▼▼▼

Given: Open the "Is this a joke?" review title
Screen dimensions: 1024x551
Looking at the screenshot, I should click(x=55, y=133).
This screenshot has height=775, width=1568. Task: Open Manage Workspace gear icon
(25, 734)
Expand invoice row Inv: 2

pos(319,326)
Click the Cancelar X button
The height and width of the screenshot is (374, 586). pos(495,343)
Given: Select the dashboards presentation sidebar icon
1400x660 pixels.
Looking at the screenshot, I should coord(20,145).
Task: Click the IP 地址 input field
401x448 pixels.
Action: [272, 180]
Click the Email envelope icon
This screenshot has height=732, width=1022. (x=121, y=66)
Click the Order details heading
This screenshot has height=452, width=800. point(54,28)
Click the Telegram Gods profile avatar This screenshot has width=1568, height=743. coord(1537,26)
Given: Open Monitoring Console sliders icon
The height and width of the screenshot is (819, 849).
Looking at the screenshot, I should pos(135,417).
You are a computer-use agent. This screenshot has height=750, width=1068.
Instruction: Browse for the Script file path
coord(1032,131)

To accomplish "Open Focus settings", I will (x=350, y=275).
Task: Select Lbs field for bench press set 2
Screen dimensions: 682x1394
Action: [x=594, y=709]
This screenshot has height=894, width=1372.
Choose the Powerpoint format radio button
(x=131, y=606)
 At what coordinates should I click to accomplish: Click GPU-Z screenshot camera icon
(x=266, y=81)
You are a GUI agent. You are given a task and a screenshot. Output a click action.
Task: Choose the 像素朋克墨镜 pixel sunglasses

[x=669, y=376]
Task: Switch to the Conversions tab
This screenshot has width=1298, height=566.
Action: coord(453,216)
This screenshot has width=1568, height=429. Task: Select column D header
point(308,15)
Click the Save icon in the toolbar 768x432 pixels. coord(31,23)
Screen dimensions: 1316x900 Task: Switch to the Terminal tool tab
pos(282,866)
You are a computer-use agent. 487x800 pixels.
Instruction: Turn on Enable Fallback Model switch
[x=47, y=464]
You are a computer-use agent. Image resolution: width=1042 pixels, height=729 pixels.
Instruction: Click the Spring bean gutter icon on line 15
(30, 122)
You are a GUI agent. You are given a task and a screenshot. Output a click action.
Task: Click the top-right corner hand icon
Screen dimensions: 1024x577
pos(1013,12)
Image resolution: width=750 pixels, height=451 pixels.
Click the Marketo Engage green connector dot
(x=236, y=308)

▲▲▲

WRITTEN TASK — Copy all of the records above exactly as they appear, line for line.

RESPONSE TO THE TASK —
Given: Open the "Is this a joke?" review title
Screen dimensions: 1024x551
Looking at the screenshot, I should click(x=55, y=133).
This screenshot has height=775, width=1568. Task: Open Manage Workspace gear icon
(25, 734)
Expand invoice row Inv: 2

pos(319,326)
Click the Cancelar X button
The height and width of the screenshot is (374, 586). pos(495,343)
Given: Select the dashboards presentation sidebar icon
1400x660 pixels.
Looking at the screenshot, I should coord(20,145).
Task: Click the IP 地址 input field
401x448 pixels.
Action: [272, 180]
Click the Email envelope icon
This screenshot has height=732, width=1022. (x=121, y=66)
Click the Order details heading
This screenshot has height=452, width=800. point(54,28)
Click the Telegram Gods profile avatar This screenshot has width=1568, height=743. coord(1537,26)
Given: Open Monitoring Console sliders icon
The height and width of the screenshot is (819, 849).
Looking at the screenshot, I should pos(135,417).
You are a computer-use agent. This screenshot has height=750, width=1068.
Instruction: Browse for the Script file path
coord(1032,131)

To accomplish "Open Focus settings", I will (x=350, y=275).
Task: Select Lbs field for bench press set 2
Screen dimensions: 682x1394
Action: [x=594, y=709]
This screenshot has height=894, width=1372.
Choose the Powerpoint format radio button
(x=131, y=606)
 At what coordinates should I click to accomplish: Click GPU-Z screenshot camera icon
(x=266, y=81)
You are a GUI agent. You are given a task and a screenshot. Output a click action.
Task: Choose the 像素朋克墨镜 pixel sunglasses

[x=669, y=376]
Task: Switch to the Conversions tab
This screenshot has width=1298, height=566.
Action: coord(453,216)
This screenshot has width=1568, height=429. Task: Select column D header
point(308,15)
Click the Save icon in the toolbar 768x432 pixels. coord(31,23)
Screen dimensions: 1316x900 Task: Switch to the Terminal tool tab
pos(282,866)
You are a computer-use agent. 487x800 pixels.
Instruction: Turn on Enable Fallback Model switch
[x=47, y=464]
You are a computer-use agent. Image resolution: width=1042 pixels, height=729 pixels.
Instruction: Click the Spring bean gutter icon on line 15
(30, 122)
You are a GUI agent. You are given a task and a screenshot. Output a click action.
Task: Click the top-right corner hand icon
Screen dimensions: 1024x577
pos(1013,12)
Image resolution: width=750 pixels, height=451 pixels.
Click the Marketo Engage green connector dot
(x=236, y=308)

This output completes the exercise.